There are definitely times of year that improve your chances. Summer in Iceland is far too bright because the midnight sun refuses to let darkness happen properly. You need actual darkness for the Northern Lights to appear, which means the best season is generally from late September through March.
But honestly, the best time to see the Northern Lights is whenever they decide to show up. You can have perfect forecasts, clear skies, expensive tours, thermal layers, three weather apps, and the emotional investment of a Victorian poet and still see absolutely nothing. Meanwhile, someone taking out the trash in Akureyri at 2:17 a.m. may accidentally witnesses the greatest aurora display of the decade.
That unpredictability is exactly what makes seeing them feel so special. Nobody can guarantee the experience, which is why the people lucky enough to catch them tend to talk about it like they briefly witnessed magic. And they kind of did.
Do Icelanders really believe in elves?
This is an extremely risky question to ask an Icelander because there is no correct answer. Most Icelanders do not actually believe in elves.
However, many Icelanders will swear up and down that they absolutely do, because frankly it seems wiser not to take chances. The elves might hear you.
To be fair, after a few days driving through Icelandic fog, volcanic landscapes, and moss-covered lava stretching endlessly into the mist, you may also begin to feel there are probably things out there best left unbothered.
Why are there so many swimming pools?
Because in Iceland, public pools are not just pools. They are equal parts social clubs, therapy sessions, bonding experiences and unofficial town meetings.
Locals will sit in a hot tub outdoors during snow, rain, or horizontal sleet discussing politics with complete emotional calm.
You should absolutely visit at least one pool while in Reykjavík. Look for our handy guide to the city pools and who you might find there (along with directions from Refurinn Guesthouse). And yes: You MUST shower naked before entering and wash with soap. But most pools will have private changing rooms available for those who need them. Just ask.

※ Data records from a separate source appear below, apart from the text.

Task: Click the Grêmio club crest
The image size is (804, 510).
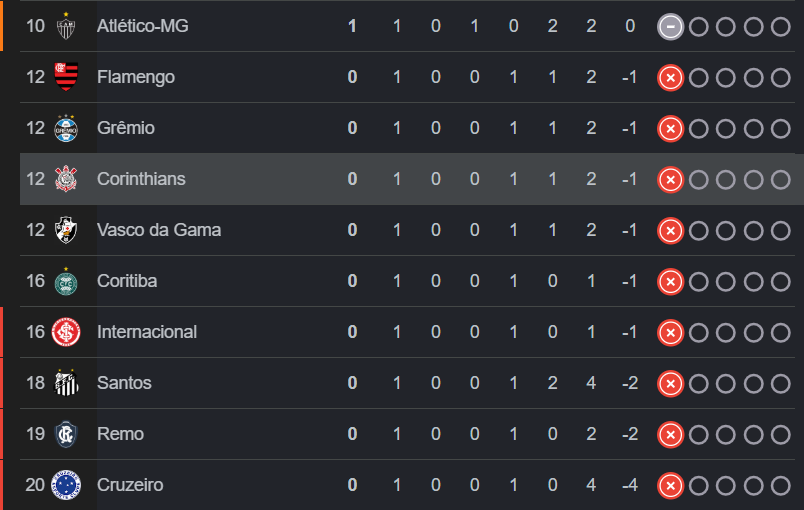Action: [x=66, y=128]
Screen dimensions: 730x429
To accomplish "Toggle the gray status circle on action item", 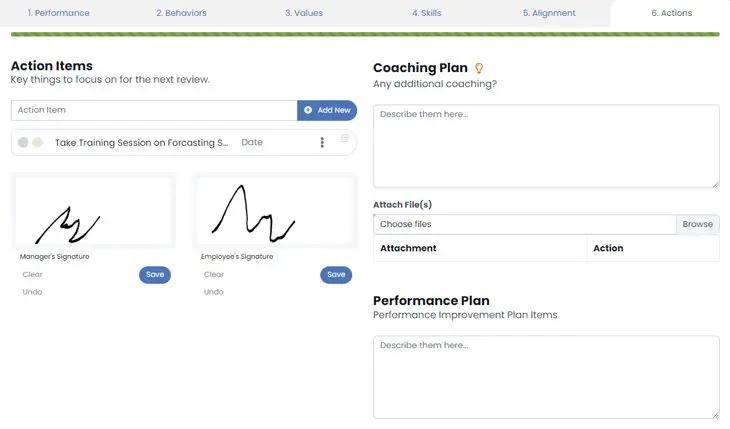I will (x=23, y=142).
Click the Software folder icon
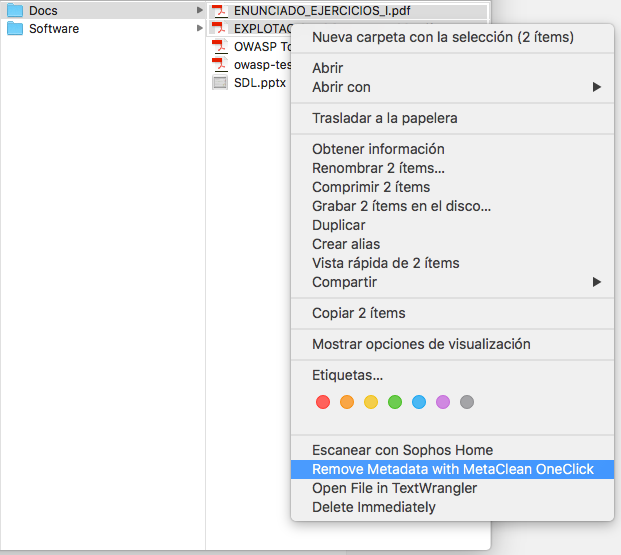621x555 pixels. pos(15,28)
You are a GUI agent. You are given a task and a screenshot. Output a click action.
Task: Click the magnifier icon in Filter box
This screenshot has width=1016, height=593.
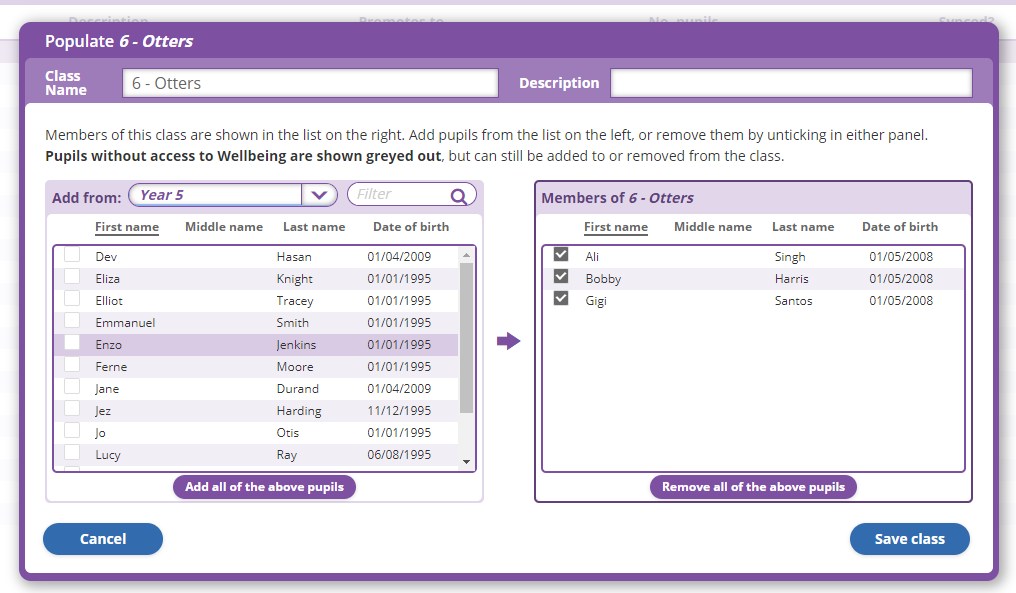click(459, 196)
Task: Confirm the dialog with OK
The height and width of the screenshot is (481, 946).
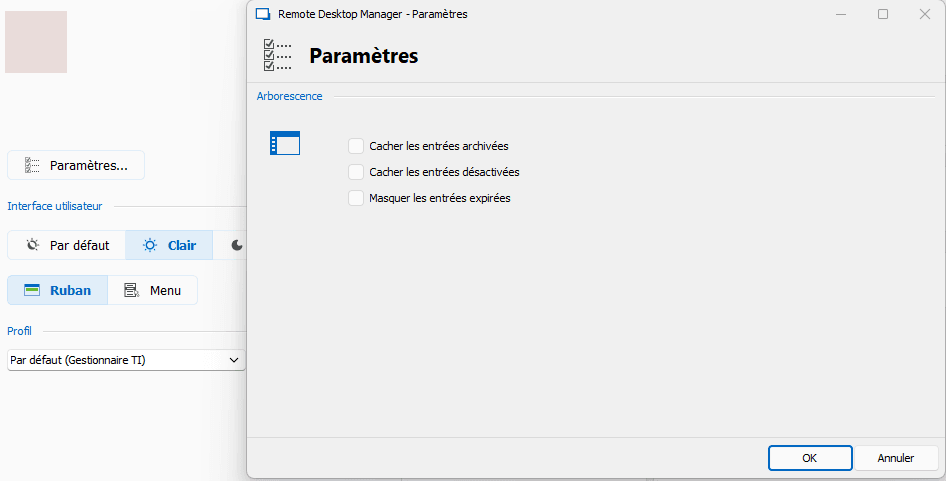Action: point(810,458)
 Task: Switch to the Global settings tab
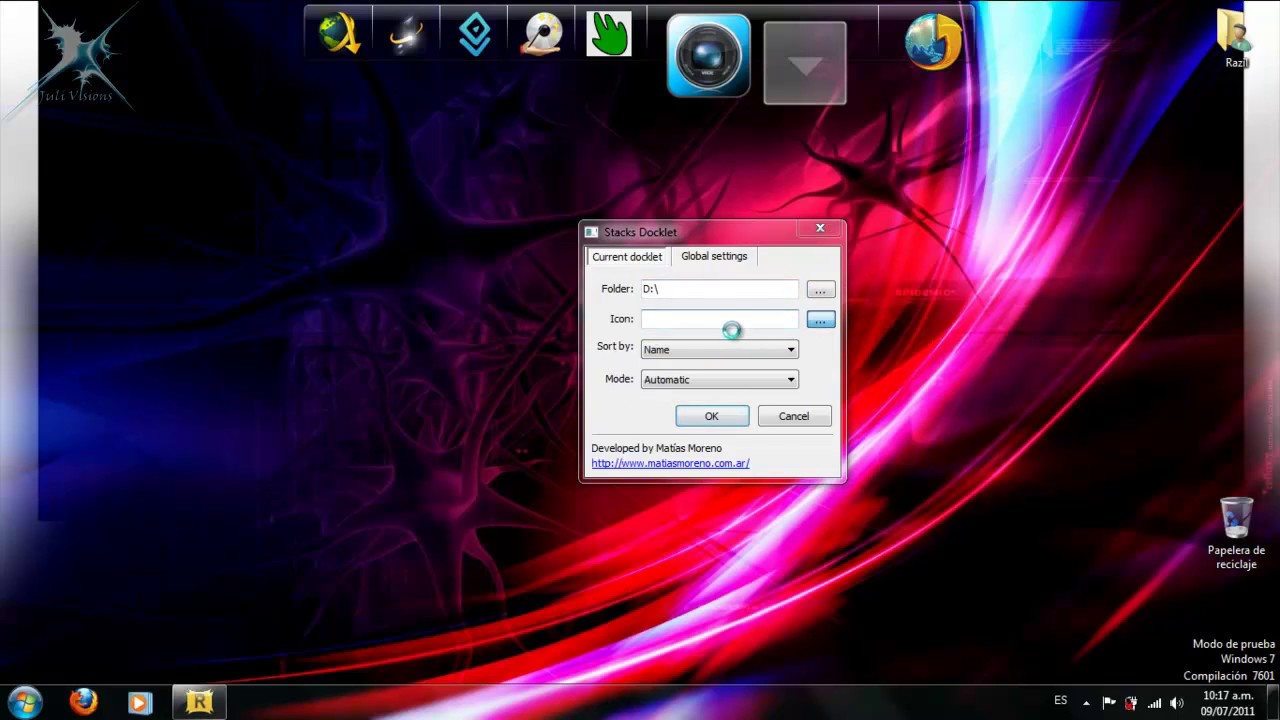(x=713, y=256)
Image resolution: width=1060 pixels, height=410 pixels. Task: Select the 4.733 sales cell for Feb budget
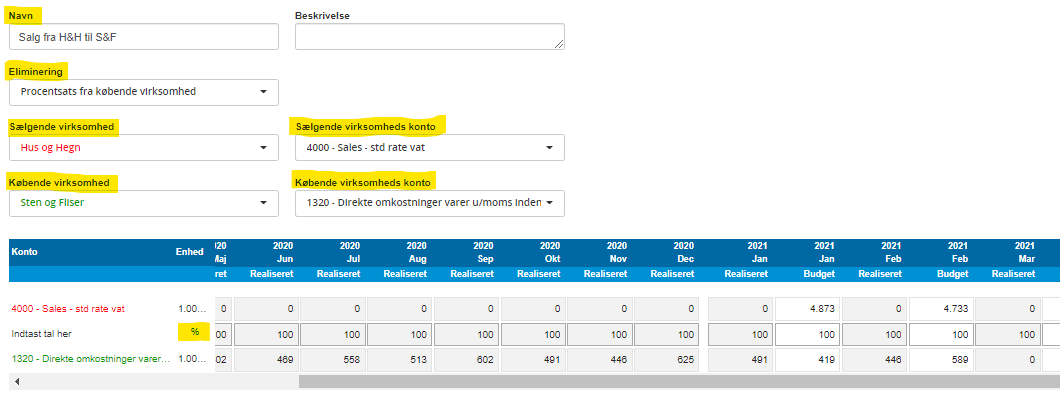click(941, 309)
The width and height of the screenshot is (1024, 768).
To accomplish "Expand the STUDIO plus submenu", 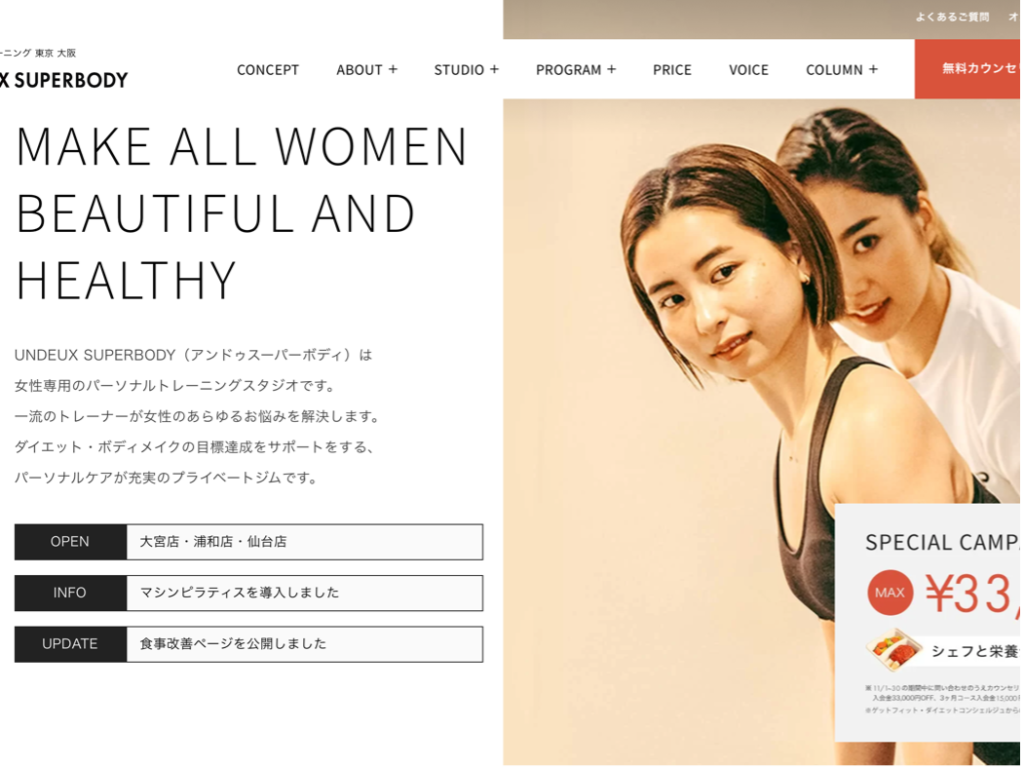I will [x=466, y=70].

Why does the tap water smell a bit strange sometimes?
First of all: the cold water is magnificent. Icelandic tap water is some of the cleanest and best-tasting water in the world, and locals are genuinely offended by the concept of bottled water.
The smell comes from the hot water.
Unlike in many countries, Icelandic hot water comes directly from geothermal sources deep underground. Which means your shower water has essentially travelled through volcanic terrain before arriving at your bathroom.
In practical terms:
cold water = fresh glacier water
hot water = subtle notes of volcano and ancient earth forces. And boiled egg.
Final question: why do people fall in love with Reykjavík so quickly?
Because Reykjavík feels a little unreal.
It is a capital city that feels like a quaint small town with small, colorful houses, fishing boats sit beside trendy cocktail bars and volcanic landscapes visible from your cozy café.
Also, somewhere along the way, you stop checking the weather forecast entirely and begin saying things like:
“Honestly, this wind isn’t even that bad today.”